Like Elvis Presley, Babe Ruth continues to be a huge part of American popular culture. Whether or not he was the best baseball player of all-time could be argued by stat-junkies forever, but his spot as the game’s biggest star is without question. On the field, his ability to crush the ball made him one of the game’s premier hitters. Early in his career he was also a fantastic pitcher. But home runs and strike outs don’t make sporting icons. It has to be more than that. Becoming a household name requires a certain showmanship. Some have it and Eddie Murray didn’t.
At the height of his popularity, Babe Ruth was bigger than baseball. His face was everywhere. But in 1920, the year the silent film Headin’ Home was released, Ruth was only recently acquired by the New York Yankees. At this point he was merely “a really good baseball player.” An odd film with little story, Headin’ Home has a big place in sports history, offering an early look at Ruth before he developed his trademark belly. It’s also something of a landmark because starring in a film is a sign that a sports star has hit the big-time.
Headin’ Home takes Ruth’s biography and skews it to the point where it’s comical. He’s a Paul Bunyan figure who marches into the woods and makes his own bats out of trees that he’s cut down.

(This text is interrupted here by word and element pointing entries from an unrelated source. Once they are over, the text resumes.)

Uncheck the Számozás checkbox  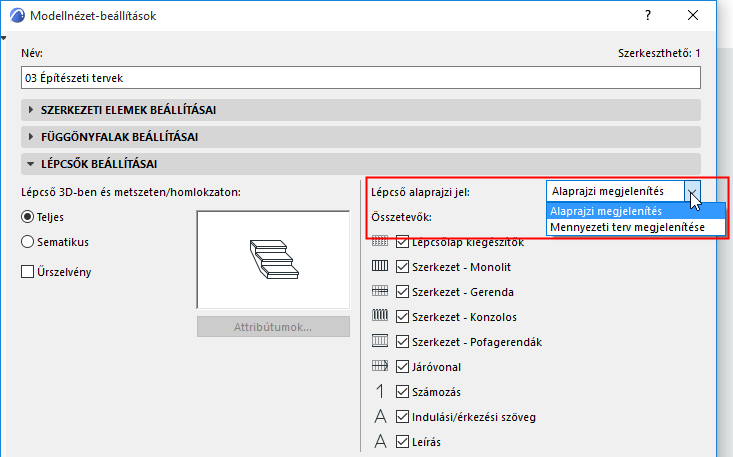[x=402, y=391]
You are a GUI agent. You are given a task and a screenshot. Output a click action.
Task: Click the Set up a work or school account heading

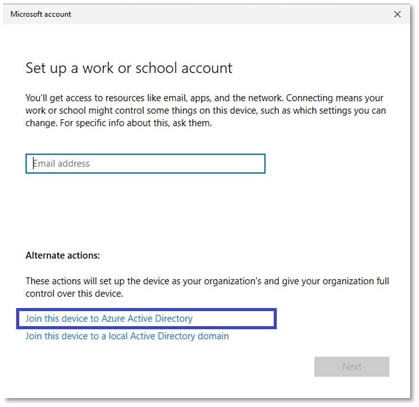point(129,68)
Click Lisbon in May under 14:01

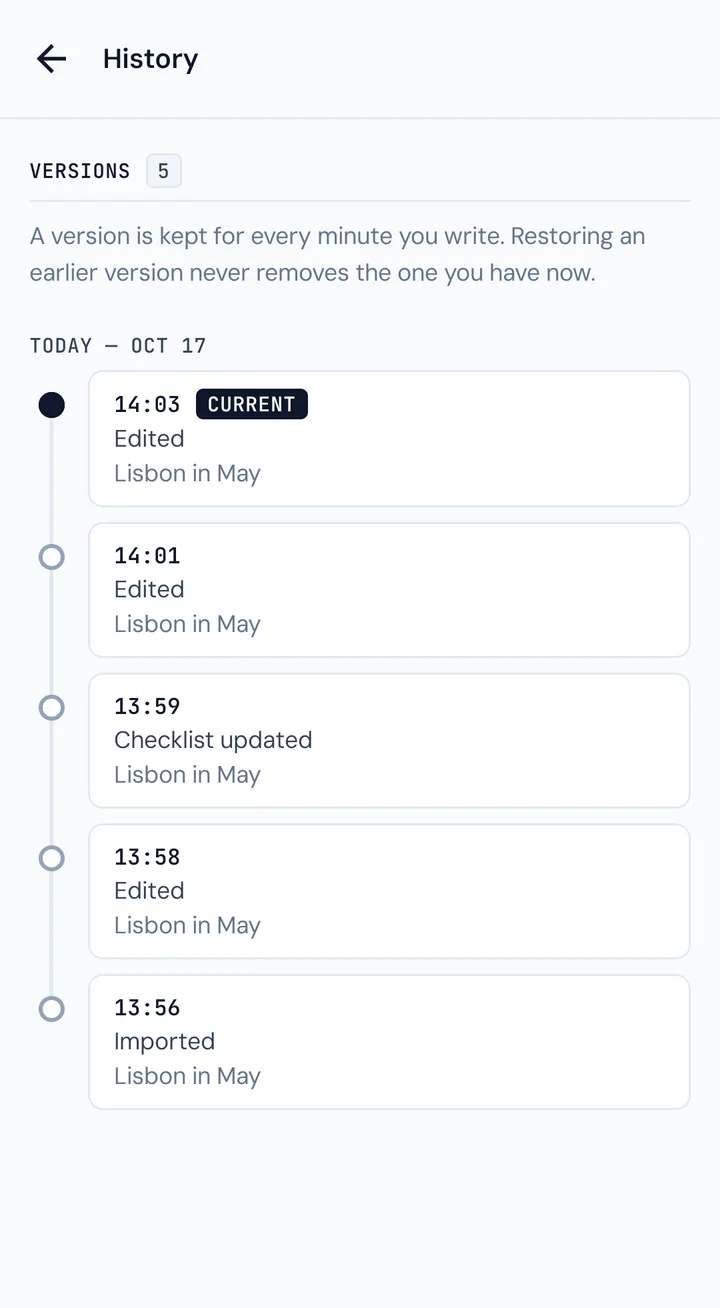click(x=187, y=624)
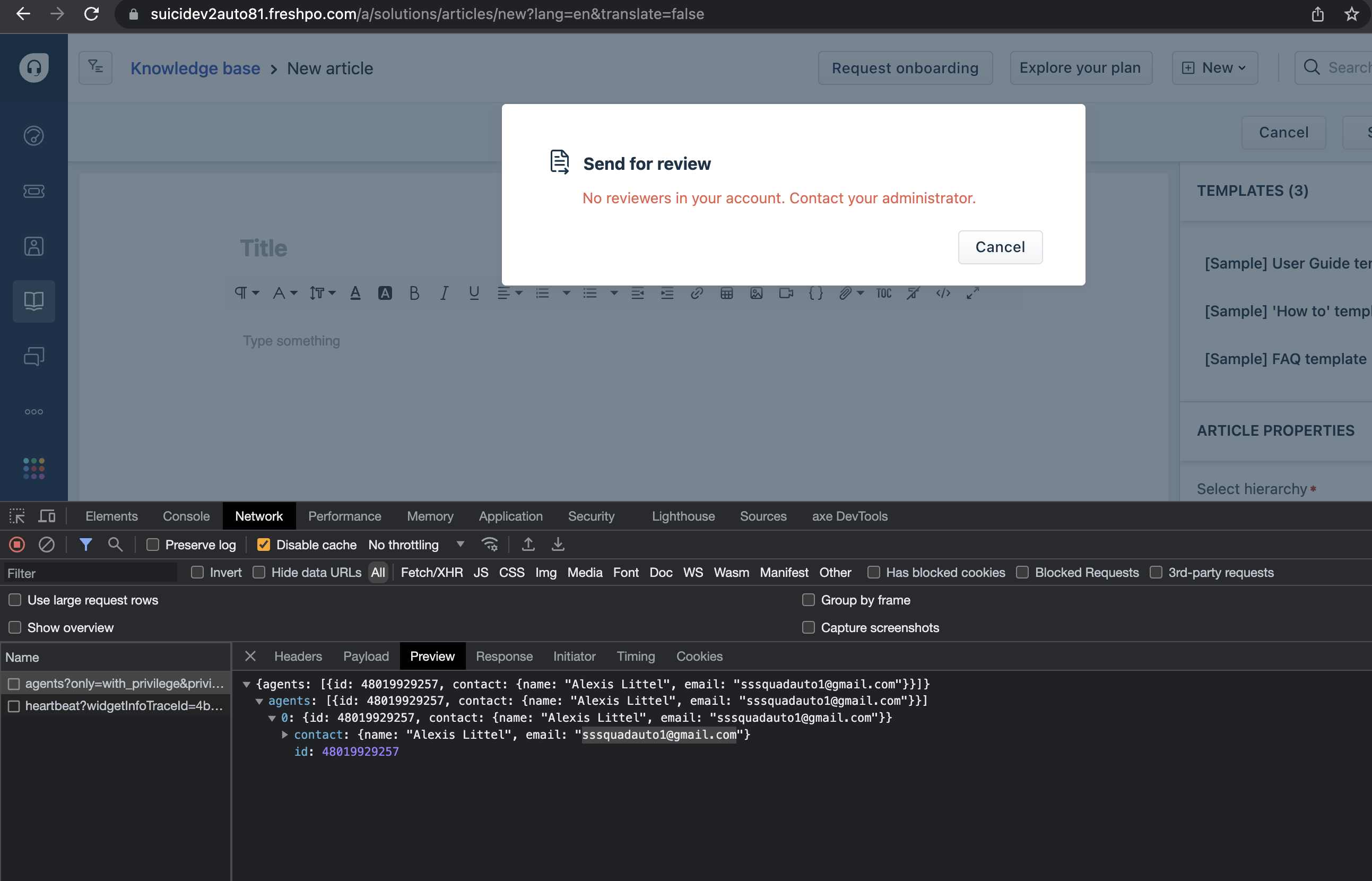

He also consoles young girls and imagines dogs being put into meat grinders. It’s surreal stuff made all the more strange when you notice the caked on white make-up on Ruth’s face that makes him look like a clown (the powder was common practice in films at the time but it still looks odd, particularly on someone not normally connected to movies).
The plot takes on massive fictional embellishments, so it’s tough to call it biographical. But it certainly does work in trumpeting the arrive of Ruth in New York. I found it more interesting to watch the film from a historical perspective as a baseball fan than I did on a strictly cinematic level as the story is a confusing jumble of awkward scenes and boring subplots. But seeing a young Ruth just as he’s coming into his iconic own is a rare treat worth catching.